(SELECTED EXTRACT Opens)

Thanks guys. Sounds pretty straightforward. Gonna go outside now and start whackin' and pryin'.



Roy
 
I whacked a freeze plug that was leaking on my old S-10, it disapeared into the engine never to be seen again. :rolleyes: Sold the S-10 when I got my real truck. Can you guess what I got?



Cary :cool:
 
Cary,



I noticed you have had both an S10 and a LandRover. Which of course reminds me of a story. I had a 65 LandRover 88. Undoubtably the sweetest mountain rig I've owned. It had a chevy iron duke four-banger in it. I put a Warn overdrive in that gave me a choice of 8 gears 2 wheel and 8 gears 4 wheel. Built a platform which spanned the interior (two piece - from the bulkhead forward and aft) so I could sleep inside.

(SELECTED EXTRACT Closes)
(INFORMATION PROVIDED Opens)

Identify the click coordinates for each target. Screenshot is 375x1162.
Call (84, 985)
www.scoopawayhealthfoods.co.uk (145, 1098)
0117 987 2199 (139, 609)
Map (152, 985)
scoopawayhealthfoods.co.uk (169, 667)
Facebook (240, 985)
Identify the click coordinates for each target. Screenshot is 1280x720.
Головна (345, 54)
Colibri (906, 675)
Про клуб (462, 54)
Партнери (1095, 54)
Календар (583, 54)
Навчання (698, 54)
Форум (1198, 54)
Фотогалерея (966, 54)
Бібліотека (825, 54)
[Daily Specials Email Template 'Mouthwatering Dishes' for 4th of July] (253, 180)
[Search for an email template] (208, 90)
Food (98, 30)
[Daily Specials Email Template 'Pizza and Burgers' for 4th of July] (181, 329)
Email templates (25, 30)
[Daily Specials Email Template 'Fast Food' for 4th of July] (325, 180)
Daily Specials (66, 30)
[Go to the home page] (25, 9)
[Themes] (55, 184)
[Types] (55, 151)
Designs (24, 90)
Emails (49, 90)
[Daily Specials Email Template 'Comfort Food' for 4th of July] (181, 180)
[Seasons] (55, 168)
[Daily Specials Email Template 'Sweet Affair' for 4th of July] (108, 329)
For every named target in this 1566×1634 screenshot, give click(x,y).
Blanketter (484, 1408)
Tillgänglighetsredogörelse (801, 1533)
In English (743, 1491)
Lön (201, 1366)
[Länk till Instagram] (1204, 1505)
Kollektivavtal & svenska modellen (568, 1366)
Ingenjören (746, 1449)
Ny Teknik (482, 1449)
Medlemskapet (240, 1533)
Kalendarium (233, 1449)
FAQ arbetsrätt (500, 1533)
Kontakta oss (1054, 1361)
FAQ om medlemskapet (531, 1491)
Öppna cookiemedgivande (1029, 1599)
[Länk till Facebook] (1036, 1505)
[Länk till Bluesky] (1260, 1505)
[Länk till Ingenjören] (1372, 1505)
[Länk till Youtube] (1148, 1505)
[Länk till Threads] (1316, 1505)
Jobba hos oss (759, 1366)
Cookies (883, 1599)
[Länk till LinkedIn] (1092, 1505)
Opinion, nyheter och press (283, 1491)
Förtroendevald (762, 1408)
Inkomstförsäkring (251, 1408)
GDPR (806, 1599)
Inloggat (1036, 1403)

(INFORMATION PROVIDED Closes)

= EXERCISE REQUIREMENTS =
• 1. In the forum thread about freeze plugs, what engine did the 65 LandRover 88 have?
• 2. Write the next part of the forum thread about freeze plugs, picking up after its final sentence.

= ANSWER SECTION =
• 1. A Chevy Iron Duke four-banger.

• 2.
Well, I met this girl, now my wife, and was doing a lot of commuting between Missoula and Bozeman. So I traded it in on a 85 S10 Blazer. BAD MOVE. After a month the crank snapped going over Homestake Pass. Since I was a poor college student (I know - redundant) I had to wait a bunch of months to afford putting a crank kit in. I have never worked on a worse rig in my life than the S10. You have to jack up the body to remove the engine-torque converter bolts. The room under and around that rig was so tight I would get so angry I'd have a fit (not wanting to cuss a blue streak and lose my salvation :) ) I swore as soon as I got that rig together I was trading it off, and did so on a 85 toyota SR5 pickup. But thats another story. :rolleyes:



Thankfully after the toyota came my CTDs and thus far I've been living happily ever after :D
 
I don't like beating the plug as if it falls inside, they may and do cause problems with circulation. I drill a small hole just in from the lip in case its a cup type and use a screw type slide hammer puller to pop it out, room permitting. Also if replacing a plug, I always buy brass cup type from marina. Just my . 02. Tim Also coat the lip of cup with blue locktite to seal it, don't worry if it freezes and expands, it will pop out.